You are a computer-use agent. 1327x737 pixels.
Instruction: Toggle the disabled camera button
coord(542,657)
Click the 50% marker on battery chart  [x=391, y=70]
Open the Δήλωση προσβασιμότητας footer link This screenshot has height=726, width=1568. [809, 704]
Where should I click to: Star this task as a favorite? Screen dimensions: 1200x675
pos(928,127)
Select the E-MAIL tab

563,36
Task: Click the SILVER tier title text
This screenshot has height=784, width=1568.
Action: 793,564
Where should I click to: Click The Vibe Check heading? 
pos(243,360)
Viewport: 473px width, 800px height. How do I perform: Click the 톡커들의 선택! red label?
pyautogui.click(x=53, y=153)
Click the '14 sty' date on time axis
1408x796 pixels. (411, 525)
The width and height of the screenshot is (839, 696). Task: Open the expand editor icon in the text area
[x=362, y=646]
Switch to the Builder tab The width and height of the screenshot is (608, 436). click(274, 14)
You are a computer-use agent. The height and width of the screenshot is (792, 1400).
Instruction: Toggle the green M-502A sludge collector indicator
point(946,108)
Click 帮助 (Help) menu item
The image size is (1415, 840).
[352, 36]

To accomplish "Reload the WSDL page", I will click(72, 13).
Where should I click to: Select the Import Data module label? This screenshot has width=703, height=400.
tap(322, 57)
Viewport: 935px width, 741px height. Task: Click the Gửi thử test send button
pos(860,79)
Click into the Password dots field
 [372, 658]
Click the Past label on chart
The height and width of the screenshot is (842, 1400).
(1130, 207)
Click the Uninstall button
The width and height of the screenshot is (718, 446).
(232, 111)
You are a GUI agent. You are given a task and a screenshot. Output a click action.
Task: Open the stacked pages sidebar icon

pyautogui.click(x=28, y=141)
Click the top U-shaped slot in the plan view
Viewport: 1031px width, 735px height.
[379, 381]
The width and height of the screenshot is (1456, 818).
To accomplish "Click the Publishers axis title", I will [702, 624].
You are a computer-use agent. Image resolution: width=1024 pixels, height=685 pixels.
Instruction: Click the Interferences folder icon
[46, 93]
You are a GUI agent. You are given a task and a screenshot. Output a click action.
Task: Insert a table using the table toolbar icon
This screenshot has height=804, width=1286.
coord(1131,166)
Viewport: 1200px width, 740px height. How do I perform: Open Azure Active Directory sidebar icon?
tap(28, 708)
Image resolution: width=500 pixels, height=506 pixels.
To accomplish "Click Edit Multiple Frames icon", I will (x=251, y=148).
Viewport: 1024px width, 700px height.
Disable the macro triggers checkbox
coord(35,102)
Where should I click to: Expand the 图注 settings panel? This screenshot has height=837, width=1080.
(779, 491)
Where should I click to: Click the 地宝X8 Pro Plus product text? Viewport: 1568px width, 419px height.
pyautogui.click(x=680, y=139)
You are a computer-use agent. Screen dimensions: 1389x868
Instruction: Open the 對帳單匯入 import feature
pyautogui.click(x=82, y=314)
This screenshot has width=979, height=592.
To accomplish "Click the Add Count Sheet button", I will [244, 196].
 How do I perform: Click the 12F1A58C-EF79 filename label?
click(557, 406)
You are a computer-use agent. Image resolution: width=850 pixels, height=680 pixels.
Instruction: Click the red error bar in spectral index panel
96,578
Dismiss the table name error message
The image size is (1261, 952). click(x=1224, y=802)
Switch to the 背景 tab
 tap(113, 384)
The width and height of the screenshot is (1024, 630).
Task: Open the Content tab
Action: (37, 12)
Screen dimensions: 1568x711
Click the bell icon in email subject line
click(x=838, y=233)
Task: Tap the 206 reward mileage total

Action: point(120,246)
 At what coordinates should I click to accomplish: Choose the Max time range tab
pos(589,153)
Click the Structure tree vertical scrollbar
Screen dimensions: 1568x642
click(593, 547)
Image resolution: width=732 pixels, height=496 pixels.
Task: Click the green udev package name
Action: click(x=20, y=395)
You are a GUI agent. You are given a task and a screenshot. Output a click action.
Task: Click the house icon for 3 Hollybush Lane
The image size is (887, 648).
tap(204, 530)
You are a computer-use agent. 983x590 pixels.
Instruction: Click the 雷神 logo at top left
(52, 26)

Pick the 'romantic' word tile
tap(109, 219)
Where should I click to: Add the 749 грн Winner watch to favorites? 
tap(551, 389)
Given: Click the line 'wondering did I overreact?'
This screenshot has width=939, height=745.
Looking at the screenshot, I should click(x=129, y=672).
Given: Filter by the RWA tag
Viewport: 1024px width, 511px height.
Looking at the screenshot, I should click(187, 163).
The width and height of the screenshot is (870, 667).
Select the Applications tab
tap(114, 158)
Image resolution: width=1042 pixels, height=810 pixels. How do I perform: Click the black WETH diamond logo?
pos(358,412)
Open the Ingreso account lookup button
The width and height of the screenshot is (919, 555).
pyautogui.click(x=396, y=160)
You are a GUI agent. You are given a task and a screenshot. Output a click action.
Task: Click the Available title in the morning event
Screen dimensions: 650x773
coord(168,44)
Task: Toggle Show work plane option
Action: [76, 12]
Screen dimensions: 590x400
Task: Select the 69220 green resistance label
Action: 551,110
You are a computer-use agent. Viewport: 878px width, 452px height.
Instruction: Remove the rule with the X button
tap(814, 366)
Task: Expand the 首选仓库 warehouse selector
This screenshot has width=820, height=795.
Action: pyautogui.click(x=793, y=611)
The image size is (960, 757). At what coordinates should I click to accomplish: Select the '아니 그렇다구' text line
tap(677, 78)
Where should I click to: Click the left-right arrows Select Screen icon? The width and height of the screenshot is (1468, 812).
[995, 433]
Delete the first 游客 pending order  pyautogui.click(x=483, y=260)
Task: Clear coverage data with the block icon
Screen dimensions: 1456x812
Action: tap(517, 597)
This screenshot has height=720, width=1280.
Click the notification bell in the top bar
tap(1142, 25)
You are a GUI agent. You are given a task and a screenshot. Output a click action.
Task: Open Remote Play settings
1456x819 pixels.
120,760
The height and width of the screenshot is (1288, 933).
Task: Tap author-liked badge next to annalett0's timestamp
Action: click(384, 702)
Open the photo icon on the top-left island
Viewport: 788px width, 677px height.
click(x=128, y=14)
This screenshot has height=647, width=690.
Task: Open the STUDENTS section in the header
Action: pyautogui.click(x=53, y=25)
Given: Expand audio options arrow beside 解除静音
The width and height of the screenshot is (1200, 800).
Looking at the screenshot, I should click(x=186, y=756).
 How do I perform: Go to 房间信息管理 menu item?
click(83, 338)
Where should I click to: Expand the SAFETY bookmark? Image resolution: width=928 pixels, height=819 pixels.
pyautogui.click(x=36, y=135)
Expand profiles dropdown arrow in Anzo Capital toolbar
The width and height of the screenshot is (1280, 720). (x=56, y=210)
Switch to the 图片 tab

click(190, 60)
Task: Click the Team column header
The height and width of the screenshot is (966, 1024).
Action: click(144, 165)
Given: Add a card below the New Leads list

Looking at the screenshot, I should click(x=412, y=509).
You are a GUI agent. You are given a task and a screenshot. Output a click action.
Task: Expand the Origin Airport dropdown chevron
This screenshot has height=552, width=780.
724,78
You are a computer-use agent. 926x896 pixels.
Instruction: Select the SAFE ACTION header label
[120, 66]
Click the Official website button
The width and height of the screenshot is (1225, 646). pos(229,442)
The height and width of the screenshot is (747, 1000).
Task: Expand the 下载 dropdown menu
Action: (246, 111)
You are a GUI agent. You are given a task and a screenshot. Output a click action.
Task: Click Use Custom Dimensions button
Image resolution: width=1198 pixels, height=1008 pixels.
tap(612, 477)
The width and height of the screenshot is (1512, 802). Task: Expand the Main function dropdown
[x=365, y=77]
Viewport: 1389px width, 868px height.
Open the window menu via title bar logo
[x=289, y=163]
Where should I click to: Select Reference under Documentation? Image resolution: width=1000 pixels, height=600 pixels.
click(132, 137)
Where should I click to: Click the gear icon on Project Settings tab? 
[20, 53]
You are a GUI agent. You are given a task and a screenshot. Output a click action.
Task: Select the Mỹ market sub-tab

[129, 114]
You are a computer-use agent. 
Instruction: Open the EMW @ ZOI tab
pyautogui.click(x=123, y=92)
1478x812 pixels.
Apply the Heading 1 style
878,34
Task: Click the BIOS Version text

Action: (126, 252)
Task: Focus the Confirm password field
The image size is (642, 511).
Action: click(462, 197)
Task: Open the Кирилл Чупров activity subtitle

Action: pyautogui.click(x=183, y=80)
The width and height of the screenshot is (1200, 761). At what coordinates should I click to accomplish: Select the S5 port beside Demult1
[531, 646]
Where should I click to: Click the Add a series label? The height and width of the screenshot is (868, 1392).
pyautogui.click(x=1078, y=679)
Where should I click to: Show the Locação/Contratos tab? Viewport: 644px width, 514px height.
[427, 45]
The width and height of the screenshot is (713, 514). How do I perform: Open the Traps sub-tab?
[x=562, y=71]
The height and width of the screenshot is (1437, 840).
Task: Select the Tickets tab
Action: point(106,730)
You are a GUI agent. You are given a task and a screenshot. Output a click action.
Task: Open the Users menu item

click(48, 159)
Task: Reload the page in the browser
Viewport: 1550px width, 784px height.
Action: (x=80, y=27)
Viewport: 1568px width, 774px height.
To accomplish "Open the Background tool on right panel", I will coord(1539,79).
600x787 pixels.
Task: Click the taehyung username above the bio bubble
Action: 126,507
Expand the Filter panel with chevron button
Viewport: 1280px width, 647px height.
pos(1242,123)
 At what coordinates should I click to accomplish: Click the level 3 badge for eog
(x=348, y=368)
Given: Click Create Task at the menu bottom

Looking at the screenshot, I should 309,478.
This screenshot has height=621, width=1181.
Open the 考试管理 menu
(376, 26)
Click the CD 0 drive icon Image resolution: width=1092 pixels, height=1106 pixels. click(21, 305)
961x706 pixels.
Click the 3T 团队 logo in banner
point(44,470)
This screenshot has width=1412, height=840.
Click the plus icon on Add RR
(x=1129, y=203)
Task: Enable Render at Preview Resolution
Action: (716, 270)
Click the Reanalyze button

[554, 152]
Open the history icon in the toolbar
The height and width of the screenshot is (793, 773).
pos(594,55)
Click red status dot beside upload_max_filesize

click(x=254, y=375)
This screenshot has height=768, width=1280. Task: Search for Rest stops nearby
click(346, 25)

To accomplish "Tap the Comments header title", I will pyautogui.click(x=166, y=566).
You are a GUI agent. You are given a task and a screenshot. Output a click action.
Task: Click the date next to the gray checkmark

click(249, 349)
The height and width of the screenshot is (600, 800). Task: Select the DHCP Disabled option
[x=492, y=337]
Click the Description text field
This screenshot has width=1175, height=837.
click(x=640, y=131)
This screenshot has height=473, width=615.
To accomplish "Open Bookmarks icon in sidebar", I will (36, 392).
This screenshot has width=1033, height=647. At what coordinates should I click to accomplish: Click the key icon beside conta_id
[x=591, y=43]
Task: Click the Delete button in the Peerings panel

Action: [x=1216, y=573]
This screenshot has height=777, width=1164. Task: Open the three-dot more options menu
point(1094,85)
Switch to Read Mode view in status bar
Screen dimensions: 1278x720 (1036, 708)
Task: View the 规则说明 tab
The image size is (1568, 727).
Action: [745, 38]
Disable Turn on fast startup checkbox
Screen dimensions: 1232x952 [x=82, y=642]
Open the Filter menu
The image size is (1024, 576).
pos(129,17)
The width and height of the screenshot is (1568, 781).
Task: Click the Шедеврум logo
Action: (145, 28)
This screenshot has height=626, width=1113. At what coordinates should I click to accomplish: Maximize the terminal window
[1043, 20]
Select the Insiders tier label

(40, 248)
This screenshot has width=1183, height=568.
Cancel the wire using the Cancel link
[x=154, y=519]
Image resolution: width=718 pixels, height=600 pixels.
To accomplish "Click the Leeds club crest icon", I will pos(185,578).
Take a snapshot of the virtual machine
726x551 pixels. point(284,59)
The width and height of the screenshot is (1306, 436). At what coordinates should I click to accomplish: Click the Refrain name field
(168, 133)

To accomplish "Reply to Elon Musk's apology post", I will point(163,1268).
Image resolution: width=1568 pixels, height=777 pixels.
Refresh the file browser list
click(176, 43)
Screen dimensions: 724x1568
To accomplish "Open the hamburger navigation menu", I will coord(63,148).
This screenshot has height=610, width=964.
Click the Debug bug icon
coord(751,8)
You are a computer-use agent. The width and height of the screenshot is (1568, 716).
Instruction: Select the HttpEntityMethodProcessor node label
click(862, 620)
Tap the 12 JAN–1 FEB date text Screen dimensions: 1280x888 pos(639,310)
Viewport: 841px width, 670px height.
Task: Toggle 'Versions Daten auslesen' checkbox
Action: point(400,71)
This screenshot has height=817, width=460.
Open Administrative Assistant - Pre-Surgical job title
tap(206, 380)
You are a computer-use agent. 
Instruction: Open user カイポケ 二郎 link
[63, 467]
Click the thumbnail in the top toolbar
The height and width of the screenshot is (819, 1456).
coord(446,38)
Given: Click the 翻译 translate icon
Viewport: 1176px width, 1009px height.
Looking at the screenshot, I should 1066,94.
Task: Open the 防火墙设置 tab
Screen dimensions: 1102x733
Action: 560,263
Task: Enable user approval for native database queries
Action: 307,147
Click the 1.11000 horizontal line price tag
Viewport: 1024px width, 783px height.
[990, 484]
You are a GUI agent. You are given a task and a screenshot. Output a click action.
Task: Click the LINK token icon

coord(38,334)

*-*-*

Find the word "chart" in the entries. Copy each line that holds it.

RESULT:
Click the 50% marker on battery chart  [x=391, y=70]
Click the Past label on chart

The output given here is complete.